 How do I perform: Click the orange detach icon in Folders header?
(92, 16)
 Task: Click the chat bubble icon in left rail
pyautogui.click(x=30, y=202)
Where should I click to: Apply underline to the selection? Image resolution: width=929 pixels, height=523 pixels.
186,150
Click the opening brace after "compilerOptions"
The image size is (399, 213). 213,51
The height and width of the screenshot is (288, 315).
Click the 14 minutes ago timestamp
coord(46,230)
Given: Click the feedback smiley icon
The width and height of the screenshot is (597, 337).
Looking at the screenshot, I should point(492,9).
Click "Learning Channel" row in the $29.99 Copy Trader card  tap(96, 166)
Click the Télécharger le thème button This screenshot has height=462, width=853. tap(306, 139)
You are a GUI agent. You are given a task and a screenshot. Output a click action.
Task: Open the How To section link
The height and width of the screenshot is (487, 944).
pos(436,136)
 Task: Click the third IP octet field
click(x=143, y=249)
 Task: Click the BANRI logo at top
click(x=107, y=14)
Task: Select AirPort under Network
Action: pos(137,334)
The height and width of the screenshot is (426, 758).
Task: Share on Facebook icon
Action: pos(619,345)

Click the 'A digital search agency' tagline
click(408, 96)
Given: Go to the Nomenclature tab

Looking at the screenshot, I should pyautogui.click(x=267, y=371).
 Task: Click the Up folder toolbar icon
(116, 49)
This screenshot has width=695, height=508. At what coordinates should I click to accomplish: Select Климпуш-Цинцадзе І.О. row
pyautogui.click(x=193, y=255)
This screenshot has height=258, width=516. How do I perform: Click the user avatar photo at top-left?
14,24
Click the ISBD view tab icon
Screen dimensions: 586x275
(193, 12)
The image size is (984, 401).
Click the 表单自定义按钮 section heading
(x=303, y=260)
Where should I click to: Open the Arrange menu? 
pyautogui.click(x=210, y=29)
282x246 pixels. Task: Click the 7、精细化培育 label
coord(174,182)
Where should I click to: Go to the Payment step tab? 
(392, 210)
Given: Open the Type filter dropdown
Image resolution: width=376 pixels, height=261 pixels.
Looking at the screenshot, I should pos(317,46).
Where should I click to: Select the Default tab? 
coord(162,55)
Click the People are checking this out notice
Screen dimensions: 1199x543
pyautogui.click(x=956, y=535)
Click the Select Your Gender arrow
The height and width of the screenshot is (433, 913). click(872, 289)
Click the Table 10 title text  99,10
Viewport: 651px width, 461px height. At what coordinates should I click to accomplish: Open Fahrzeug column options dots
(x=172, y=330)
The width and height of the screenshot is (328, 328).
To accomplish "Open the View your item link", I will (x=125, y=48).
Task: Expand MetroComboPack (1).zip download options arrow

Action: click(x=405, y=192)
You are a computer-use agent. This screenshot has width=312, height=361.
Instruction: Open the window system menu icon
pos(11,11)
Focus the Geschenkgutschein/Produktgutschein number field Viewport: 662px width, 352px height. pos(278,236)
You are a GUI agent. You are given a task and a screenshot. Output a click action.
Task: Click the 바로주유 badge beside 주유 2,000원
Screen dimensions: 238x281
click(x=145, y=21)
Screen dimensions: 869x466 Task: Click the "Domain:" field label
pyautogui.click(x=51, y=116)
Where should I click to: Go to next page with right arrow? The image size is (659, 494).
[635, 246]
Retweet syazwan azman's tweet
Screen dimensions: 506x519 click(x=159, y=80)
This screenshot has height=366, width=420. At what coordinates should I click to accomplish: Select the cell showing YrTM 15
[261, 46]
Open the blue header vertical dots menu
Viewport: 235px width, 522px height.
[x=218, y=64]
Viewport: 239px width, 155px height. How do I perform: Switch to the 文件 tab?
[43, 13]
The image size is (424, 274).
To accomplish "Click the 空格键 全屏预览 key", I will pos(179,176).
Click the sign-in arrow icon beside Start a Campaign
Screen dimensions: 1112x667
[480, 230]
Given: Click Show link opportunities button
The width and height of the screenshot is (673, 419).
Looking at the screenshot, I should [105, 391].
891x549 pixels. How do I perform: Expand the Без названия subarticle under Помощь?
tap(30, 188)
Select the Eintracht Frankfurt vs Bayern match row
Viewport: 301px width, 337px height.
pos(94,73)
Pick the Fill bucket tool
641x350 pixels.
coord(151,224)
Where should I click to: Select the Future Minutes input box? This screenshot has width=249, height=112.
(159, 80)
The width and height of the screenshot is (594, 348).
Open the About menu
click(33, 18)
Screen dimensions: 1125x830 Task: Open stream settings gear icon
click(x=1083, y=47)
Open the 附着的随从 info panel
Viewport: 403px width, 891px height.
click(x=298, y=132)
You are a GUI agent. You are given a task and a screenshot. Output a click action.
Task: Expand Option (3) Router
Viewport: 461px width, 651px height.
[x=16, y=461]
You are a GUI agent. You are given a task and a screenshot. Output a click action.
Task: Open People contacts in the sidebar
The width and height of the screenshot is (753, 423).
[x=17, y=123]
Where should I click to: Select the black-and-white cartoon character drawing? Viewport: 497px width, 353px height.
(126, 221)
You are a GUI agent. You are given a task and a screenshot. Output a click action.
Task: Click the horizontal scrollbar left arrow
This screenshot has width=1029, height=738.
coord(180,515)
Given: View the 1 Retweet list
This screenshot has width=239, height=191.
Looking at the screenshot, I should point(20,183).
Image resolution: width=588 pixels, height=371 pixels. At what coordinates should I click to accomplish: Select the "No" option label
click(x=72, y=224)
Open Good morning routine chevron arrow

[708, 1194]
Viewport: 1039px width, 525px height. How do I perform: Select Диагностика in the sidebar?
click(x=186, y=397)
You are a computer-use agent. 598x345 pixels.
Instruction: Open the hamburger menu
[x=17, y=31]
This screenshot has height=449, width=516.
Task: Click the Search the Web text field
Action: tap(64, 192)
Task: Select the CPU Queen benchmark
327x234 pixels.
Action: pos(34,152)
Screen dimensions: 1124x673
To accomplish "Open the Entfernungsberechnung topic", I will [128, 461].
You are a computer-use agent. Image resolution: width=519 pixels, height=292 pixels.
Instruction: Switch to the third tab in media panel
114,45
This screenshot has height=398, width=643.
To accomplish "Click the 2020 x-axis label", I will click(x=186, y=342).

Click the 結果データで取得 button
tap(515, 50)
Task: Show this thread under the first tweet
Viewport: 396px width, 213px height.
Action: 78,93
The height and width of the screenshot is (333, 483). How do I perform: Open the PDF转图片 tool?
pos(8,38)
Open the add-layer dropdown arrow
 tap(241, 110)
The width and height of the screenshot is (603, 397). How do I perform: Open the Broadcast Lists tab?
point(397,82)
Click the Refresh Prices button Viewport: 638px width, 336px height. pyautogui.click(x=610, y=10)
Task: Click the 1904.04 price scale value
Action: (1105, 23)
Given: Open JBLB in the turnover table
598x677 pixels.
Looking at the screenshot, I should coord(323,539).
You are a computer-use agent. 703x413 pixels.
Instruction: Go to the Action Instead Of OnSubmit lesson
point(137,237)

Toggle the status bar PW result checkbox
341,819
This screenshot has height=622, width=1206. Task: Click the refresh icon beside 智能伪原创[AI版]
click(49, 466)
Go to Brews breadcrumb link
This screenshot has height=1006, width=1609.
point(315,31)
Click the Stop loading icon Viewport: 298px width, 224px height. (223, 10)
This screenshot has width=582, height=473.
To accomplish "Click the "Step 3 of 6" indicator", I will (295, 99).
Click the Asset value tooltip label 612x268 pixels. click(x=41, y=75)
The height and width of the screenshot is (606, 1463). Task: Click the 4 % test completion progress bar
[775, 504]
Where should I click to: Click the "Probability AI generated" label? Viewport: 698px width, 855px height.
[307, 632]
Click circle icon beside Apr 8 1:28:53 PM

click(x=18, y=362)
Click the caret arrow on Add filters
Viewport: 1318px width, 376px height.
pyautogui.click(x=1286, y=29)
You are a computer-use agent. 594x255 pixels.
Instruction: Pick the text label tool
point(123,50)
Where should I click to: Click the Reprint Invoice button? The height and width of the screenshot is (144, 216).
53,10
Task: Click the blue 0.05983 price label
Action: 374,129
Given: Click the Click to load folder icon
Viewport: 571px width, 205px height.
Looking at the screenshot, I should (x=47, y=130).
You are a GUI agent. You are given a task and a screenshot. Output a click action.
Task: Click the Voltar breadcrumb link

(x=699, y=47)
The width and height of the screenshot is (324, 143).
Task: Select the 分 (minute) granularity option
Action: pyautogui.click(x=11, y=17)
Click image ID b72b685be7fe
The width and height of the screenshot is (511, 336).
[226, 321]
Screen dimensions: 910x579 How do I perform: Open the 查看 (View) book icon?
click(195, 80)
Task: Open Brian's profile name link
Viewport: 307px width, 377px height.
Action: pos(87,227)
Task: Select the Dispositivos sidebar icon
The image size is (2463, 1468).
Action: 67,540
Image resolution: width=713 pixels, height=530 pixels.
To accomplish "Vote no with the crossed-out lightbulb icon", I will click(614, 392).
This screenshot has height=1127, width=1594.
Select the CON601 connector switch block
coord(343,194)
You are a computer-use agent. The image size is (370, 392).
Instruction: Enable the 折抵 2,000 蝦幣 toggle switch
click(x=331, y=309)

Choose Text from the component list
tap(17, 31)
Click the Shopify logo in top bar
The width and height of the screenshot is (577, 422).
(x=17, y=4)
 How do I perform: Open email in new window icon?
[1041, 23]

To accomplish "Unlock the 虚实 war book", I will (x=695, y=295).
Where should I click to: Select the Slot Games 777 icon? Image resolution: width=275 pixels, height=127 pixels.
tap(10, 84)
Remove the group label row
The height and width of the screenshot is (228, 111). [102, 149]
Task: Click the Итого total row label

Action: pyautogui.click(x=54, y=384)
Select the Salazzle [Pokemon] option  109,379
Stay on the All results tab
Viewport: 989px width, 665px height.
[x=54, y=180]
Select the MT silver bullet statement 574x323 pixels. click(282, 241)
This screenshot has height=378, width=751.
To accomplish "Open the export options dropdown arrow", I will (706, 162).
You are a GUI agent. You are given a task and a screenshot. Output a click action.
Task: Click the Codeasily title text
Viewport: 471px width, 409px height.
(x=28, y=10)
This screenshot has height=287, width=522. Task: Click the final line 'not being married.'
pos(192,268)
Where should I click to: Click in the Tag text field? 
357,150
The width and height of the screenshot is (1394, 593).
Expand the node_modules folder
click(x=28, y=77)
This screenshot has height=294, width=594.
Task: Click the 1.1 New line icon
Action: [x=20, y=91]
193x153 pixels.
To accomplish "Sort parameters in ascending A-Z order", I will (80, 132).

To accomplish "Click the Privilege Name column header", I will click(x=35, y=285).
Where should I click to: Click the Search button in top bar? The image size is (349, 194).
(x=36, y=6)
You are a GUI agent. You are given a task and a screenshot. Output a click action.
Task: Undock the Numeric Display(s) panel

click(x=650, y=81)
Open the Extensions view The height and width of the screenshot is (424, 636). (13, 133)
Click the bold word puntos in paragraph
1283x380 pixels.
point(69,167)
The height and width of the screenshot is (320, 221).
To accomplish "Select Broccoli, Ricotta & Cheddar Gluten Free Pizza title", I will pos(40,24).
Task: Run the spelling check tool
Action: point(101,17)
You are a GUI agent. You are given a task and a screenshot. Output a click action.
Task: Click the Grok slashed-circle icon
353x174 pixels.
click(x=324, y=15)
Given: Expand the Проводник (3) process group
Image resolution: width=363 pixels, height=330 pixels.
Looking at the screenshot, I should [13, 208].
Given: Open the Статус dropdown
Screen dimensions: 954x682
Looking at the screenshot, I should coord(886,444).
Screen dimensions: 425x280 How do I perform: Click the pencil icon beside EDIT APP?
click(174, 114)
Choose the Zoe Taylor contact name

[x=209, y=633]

◆ ◆ ◆ ◆ ◆

**Action item**:
In the preceding records, how many lines include the word "computer"? Reply with the number only.

**Response**:
6